Universität Wien

240113 VO+UE VM4 / VM5 - Negritude versus Eurozentrismus (2020W)

eine literarische Bewegung als Paradigma der politischen Emanzipation

Prüfungsimmanente Lehrveranstaltung
SGU

An/Abmeldung

Hinweis: Ihr Anmeldezeitpunkt innerhalb der Frist hat keine Auswirkungen auf die Platzvergabe (kein "first come, first served").

Details

max. 25 Teilnehmer*innen
Sprache: Deutsch

Lehrende

Termine (iCal) - nächster Termin ist mit N markiert

Geplant ist die abwechselnde Option (wird natürlich von der Anzahl der Anmeldungen abhängen): Erste Einheit "Online". Die restlichen Einheiten dann immer alternierend.

  • Dienstag 06.10. 11:15 - 12:45 Digital
  • Dienstag 13.10. 11:15 - 12:45 Seminarraum SG2 Internationale Entwicklung, Sensengasse 3, Bauteil 1
  • Dienstag 20.10. 11:15 - 12:45 Seminarraum SG2 Internationale Entwicklung, Sensengasse 3, Bauteil 1
  • Dienstag 27.10. 11:15 - 12:45 Seminarraum SG2 Internationale Entwicklung, Sensengasse 3, Bauteil 1
  • Dienstag 03.11. 11:15 - 12:45 Seminarraum SG2 Internationale Entwicklung, Sensengasse 3, Bauteil 1
  • Dienstag 10.11. 11:15 - 12:45 Seminarraum SG2 Internationale Entwicklung, Sensengasse 3, Bauteil 1
  • Dienstag 17.11. 11:15 - 12:45 Seminarraum SG2 Internationale Entwicklung, Sensengasse 3, Bauteil 1
  • Dienstag 24.11. 11:15 - 12:45 Seminarraum SG2 Internationale Entwicklung, Sensengasse 3, Bauteil 1
  • Dienstag 01.12. 11:15 - 12:45 Seminarraum SG2 Internationale Entwicklung, Sensengasse 3, Bauteil 1
  • Dienstag 15.12. 11:15 - 12:45 Seminarraum SG2 Internationale Entwicklung, Sensengasse 3, Bauteil 1
  • Dienstag 12.01. 11:15 - 12:45 Seminarraum SG2 Internationale Entwicklung, Sensengasse 3, Bauteil 1
  • Dienstag 19.01. 11:15 - 12:45 Seminarraum SG2 Internationale Entwicklung, Sensengasse 3, Bauteil 1
  • Dienstag 26.01. 11:15 - 12:45 Seminarraum SG2 Internationale Entwicklung, Sensengasse 3, Bauteil 1

Information

Ziele, Inhalte und Methode der Lehrveranstaltung

Als Aimé Césaire (1913-2008) den Begriff „Negritude“ als weltanschauliches Konzept 1932 zum ersten Mal formulierte, konnte er nicht wissen, dass damit die Grundlage einer bedeutenden interkontinentalen kulturellen und politischen Bewegung gelegt wurde.

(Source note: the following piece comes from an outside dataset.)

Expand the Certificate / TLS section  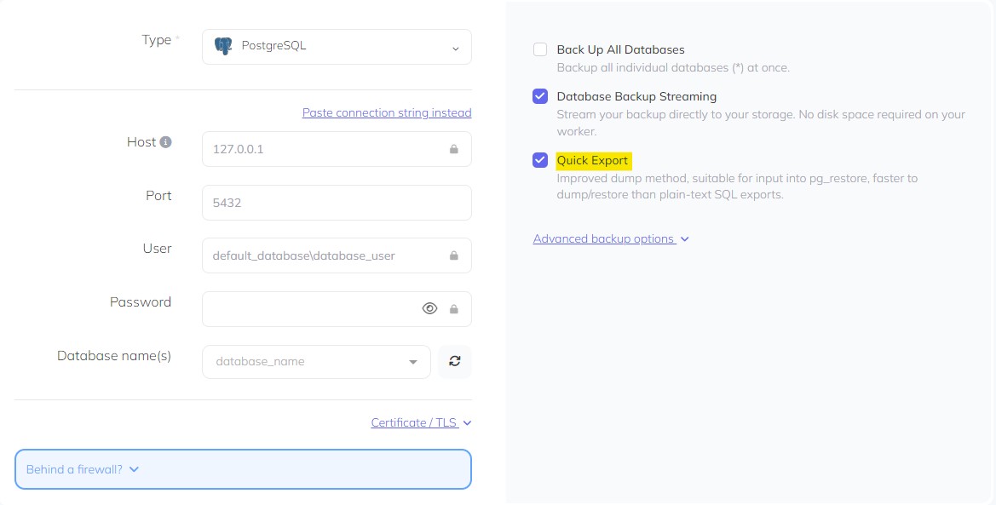(420, 422)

Césaire lernte Léopold Sédar Senghor (1906-2001) im Paris der 1930er Jahre kennen. Zusammen mit Léon-Gontran Damas (1912-1978) haben sie die Negritude als kulturphilosophische, literarische und politische Bewegung nachhaltig geprägt. Im Frankreich der Zwischenkriegszeit befanden sich die meisten „schwarzen“ Intellektuellen auf der Suche nach Identität und Authentizität. Die aus dieser Situation entstandene Negritude war primär eine Reaktion auf den Rassismus der Europäer und deren Überlegenheitskomplex. Die politische Bedeutung der Negritude muss jedoch hervorgehoben werden, zumal es sich um eine dynamische Phase des von kolonisierten Menschen geführten globalen Emanzipationskampfes handelt. In den Jahren 1930 bis 1940 erlebte Paris eine dynamische literarische Entwicklung, die von vielen „schwarzen“ Intellektuellen geprägt wurde. Um ihre Ideen zu verbreiten und einem größeren Leserkreis zugänglich zu machen, entschieden einige von ihnen, Zeitschriften zu publizieren. So gründeten 1931 die aus Martinique stammende Feministin Paulette Nardal (1896-1985), ihre Schwestern Andrée und Jeanne, zusammen mit dem Haitianer Dr. Léo Sajous, die Literaturzeitschrift „La Revue du Monde Noir“. Die Nardal-Schwestern organisierten private Diskussionsabende mit prominenten Intellektuellen wie Jean Price-Mars (1876-1969), René Maran (1887-1960) [dem Träger des französischen Literaturpreises Prix Goncourt], aber auch mit Césaire, Damas und Senghor, die über Literatur, Kolonialismus, das Bild der „Schwarzen“ in Europa debattierten und zugleich die Spezifität einer „Schwarzen“ Zivilisation in Anspruch nahmen. Ihre Devise lautete: „Frieden, Arbeit, Gerechtigkeit, Freiheit, Gleichheit und Brüderlichkeit“
Aus der Sicht der Diskussionsteilnehmer ging es darum, einen gewissen Stolz in Bezug auf ihre Kultur laut zu proklamieren und dadurch auch ihren Unterlegenheitskomplex abzulegen. Die Herausforderung bestand also darin, die vom Okzident negierte kulturelle Identität der „Schwarzen“ wiederherzustellen. Die europäische Auffassung eines geschichtslosen und kulturell bedeutungslosen Afrika musste von den „Schwarzen“ selbst widerlegt werden. Schon damals war die Rede von einem „Internationalisme nègre“ [also einer Internationalen der „Neger“], dessen Funktion darin lag, eine Kampfansage an die „zivilisierte“ Welt zu formulieren, wobei man aber absolut bereit war, mit Vertretern der „weißen“ Zivilisation zusammenzuarbeiten. Insofern war es kein Widerspruch, dass neben dem US-amerikanischen Schriftsteller Langston Hughes (1902-1967), auch der deutsche Ethnologe Leo Frobenius (1873-1938) einige Artikel für „La Revue du Monde Noir“ verfasste. Bekanntlich stellte Frobenius eine prinzipielle Gleichwertigkeit zwischen den europäischen und afrikanischen Zivilisationen fest. Infolgedessen sollte er eine starke Faszination auf Senghor ausüben, der ihn als Persönlichkeit bezeichnete, die „Afrika seine Würde und seine Identität wiedergegeben habe“.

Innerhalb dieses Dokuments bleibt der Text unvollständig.